The update of the national Guidelines on 23 December 2025 marks a turning point for cancer prevention in Italy. For the first time, the national panel, adopting the GRADE methodology, issued a conditional recommendation in favor of using an AI-based triage strategy for reading mammograms within breast cancer screening programs.
Question 3: a strategic innovation
The most significant change concerns so-called Question 3: the use of AI systems to decide, case by case, whether a mammogram should undergo single or double human reading, as an alternative to systematic double reading. This triage strategy makes it possible to optimize the allocation of clinical resources without compromising safety.
The evidence: clinical and economic
The Italian panel’s recommendation is grounded in high-quality independent studies:
- MASAI (Mammography Screening with Artificial Intelligence trial) – A randomized clinical trial conducted in Sweden and published in The Lancet Digital Health, showing an increase in cancer detection compared to standard double reading, together with a reduction in radiologists’ workload.
- Lauritzen et al., 2024 – An observational study conducted in Denmark and published in Radiology, reporting an increase in cancer detection and a reduction in workload, alongside a decrease in false positives compared to traditional reading.

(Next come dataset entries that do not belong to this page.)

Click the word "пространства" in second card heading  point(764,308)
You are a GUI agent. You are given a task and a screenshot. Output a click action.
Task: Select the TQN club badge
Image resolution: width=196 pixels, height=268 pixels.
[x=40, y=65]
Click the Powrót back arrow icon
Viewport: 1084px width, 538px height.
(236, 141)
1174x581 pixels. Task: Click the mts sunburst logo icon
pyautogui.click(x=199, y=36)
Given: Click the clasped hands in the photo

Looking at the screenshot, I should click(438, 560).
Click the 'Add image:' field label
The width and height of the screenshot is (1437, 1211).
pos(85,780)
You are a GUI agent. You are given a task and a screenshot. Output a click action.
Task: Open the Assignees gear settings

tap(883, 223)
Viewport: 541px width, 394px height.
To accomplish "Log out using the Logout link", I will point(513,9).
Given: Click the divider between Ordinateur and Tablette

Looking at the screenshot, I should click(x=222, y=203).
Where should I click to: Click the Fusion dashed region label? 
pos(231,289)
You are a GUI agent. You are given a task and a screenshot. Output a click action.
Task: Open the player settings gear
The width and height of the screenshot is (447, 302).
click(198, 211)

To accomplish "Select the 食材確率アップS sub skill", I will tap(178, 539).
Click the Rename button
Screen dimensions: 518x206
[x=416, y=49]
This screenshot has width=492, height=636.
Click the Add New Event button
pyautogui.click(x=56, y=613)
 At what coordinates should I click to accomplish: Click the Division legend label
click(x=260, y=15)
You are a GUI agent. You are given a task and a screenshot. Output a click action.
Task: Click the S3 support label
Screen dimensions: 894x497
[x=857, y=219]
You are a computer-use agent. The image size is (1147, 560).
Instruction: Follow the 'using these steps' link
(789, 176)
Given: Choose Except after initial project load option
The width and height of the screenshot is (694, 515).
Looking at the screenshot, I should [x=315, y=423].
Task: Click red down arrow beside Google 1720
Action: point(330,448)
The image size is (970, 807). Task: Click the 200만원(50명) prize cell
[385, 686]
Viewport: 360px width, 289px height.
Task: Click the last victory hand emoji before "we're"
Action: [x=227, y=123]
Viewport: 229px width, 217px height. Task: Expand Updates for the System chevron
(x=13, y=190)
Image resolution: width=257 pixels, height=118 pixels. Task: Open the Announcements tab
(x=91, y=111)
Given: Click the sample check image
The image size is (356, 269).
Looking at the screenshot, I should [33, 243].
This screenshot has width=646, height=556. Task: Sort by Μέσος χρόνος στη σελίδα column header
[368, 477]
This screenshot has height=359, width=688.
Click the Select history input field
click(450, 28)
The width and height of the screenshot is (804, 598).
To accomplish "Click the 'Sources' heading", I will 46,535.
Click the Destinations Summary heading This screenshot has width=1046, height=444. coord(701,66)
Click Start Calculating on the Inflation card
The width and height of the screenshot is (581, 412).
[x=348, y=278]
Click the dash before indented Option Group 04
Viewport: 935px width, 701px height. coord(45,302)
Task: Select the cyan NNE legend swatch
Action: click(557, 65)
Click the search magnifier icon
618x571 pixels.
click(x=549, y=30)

From an economic perspective, independent analyses (consistent with international estimates) suggest that AI-based triage strategies can be cost-saving, delivering net savings while improving the overall efficiency of screening pathways.
BreastNegative’s contribution
Aligned with this approach, BreastNegative is Health Triage’s technology designed to automatically identify mammograms with a high probability of being negative. BreastNegative is currently being evaluated through a retrospective study and is intended to support radiologists by optimizing workflow and strengthening the quality of care.
As stated in the Guidelines, the radiologist remains the sole final decision-maker: AI does not replace clinical expertise, it supports it. The recommended approach signals a paradigm shift—not automating diagnosis, but making screening more efficient, sustainable, and safe, with tangible benefits for healthcare systems and for the women who participate in prevention programs.